## Instructions for the task
Skipping any pictures, give all of the records below again exactly.

[Stored data]
"""

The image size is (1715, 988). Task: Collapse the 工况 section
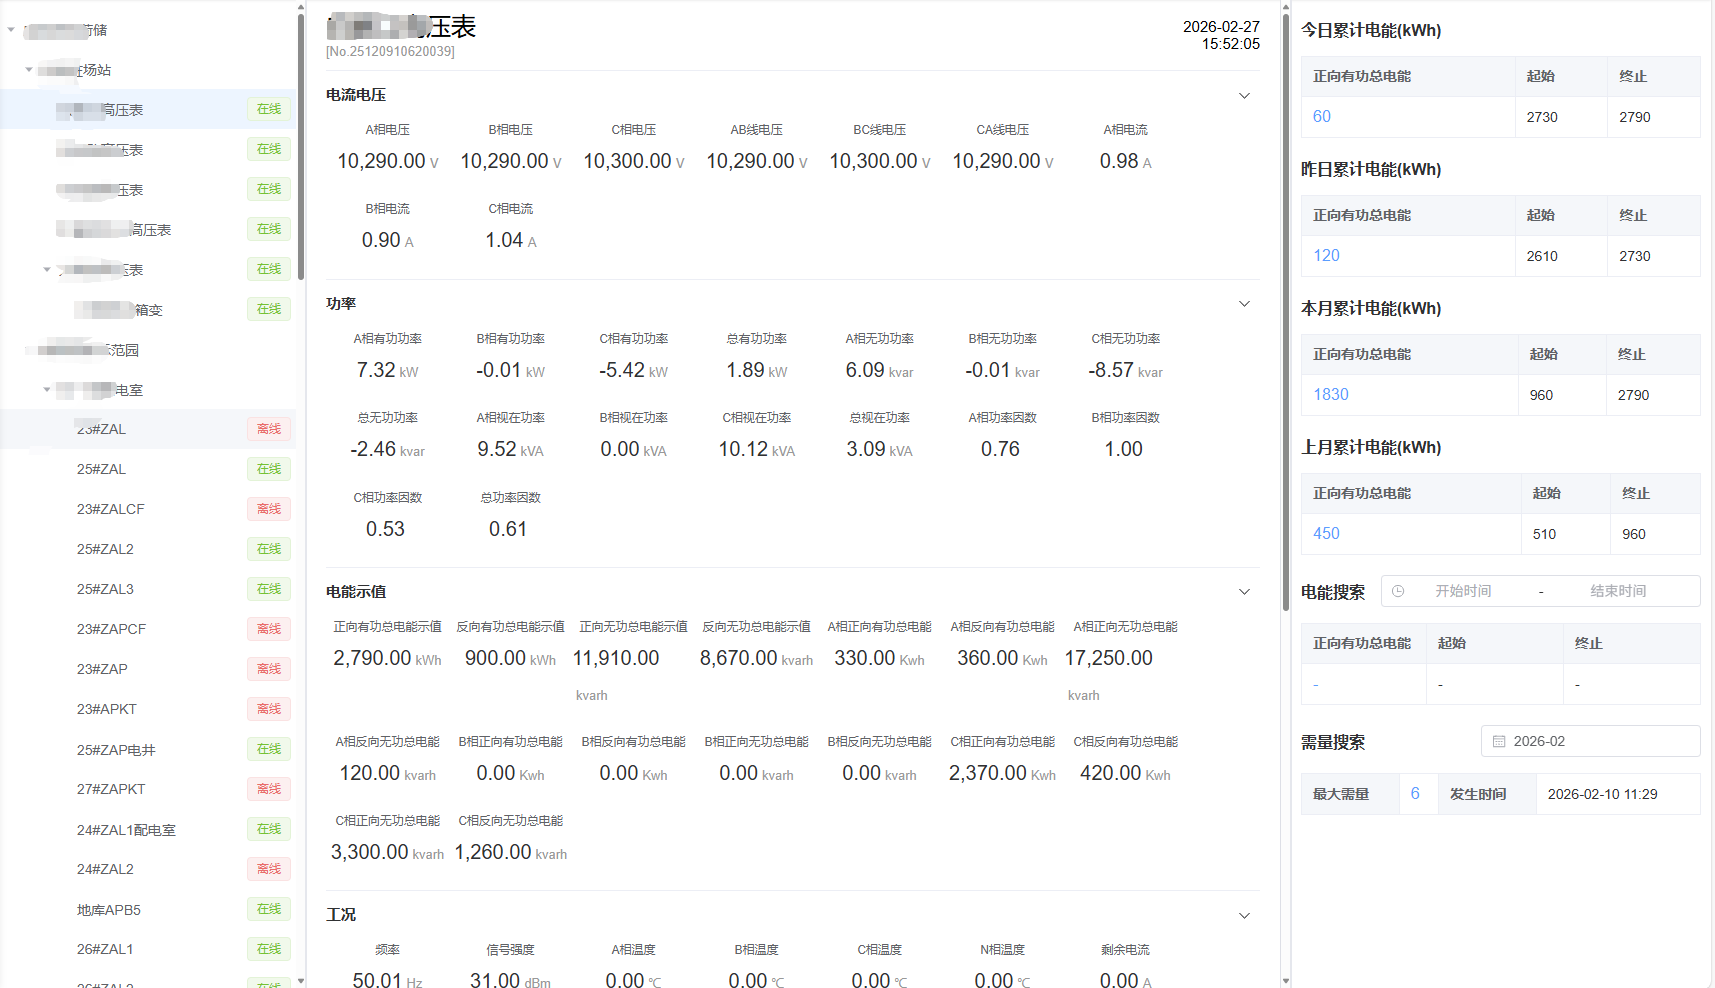coord(1244,915)
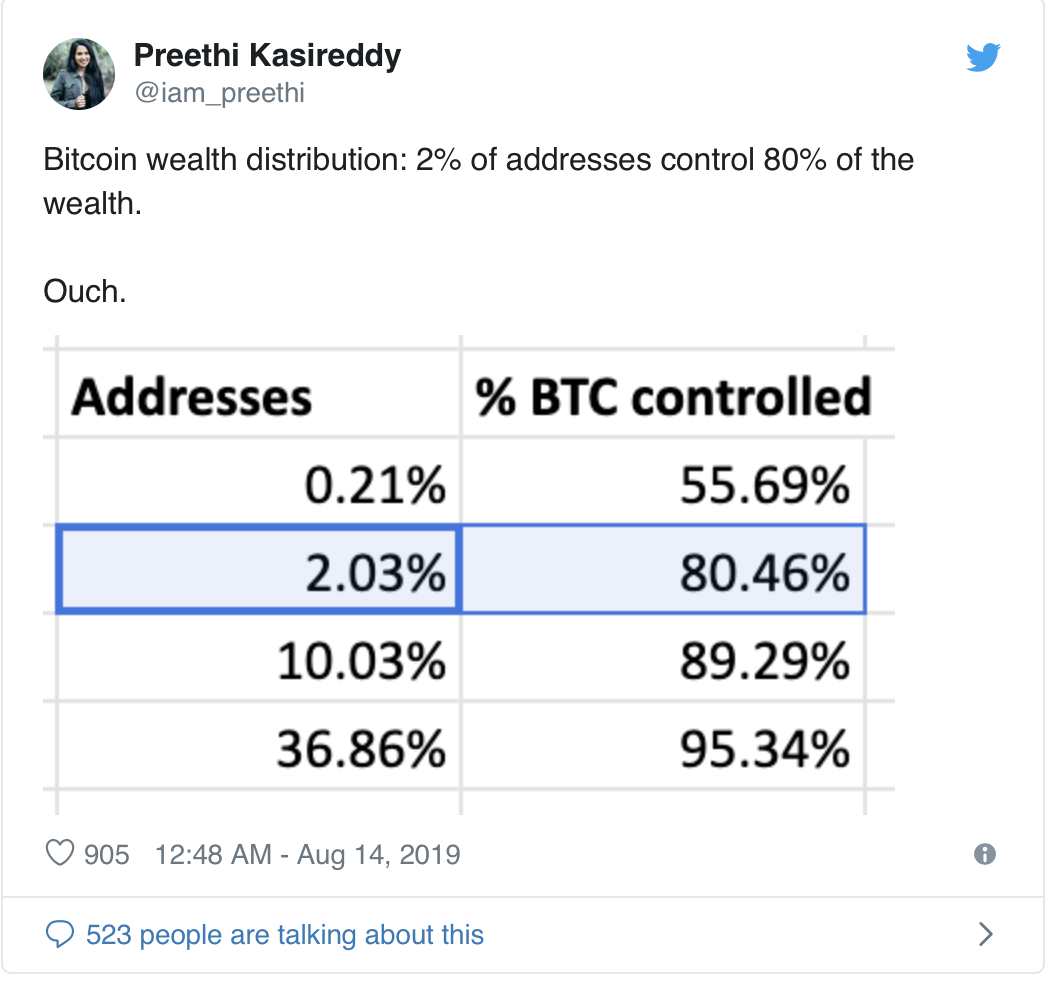Select the 0.21% addresses cell
Screen dimensions: 1050x996
click(x=258, y=482)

"""

## Answer box
The image size is (1715, 988). Task: Collapse the 工况 section
coord(1244,915)
Select the 0.21% addresses cell
Screen dimensions: 1050x996
click(x=258, y=482)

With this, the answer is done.